* **Assigned task**: Return exactly the lines below, starting with the one that has "Task: Open the Search view in activity bar" and going on through the one that has "This screenshot has height=681, width=1253.".

* **Record extracts**:

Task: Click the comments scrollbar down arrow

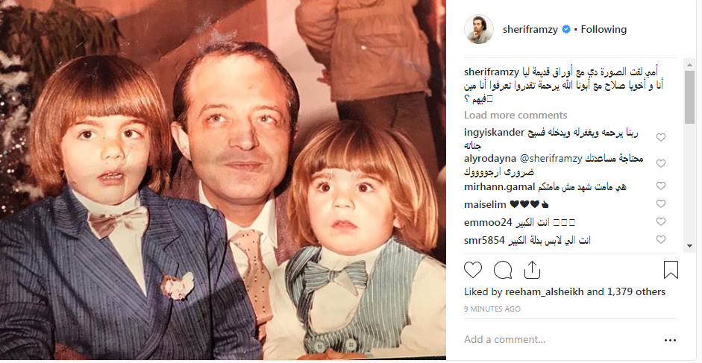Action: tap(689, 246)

--

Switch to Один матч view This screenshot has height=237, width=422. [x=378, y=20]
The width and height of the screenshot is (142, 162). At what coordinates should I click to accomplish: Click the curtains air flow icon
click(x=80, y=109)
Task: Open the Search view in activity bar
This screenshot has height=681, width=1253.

* **Output below**:
Task: Open the Search view in activity bar
This screenshot has height=681, width=1253.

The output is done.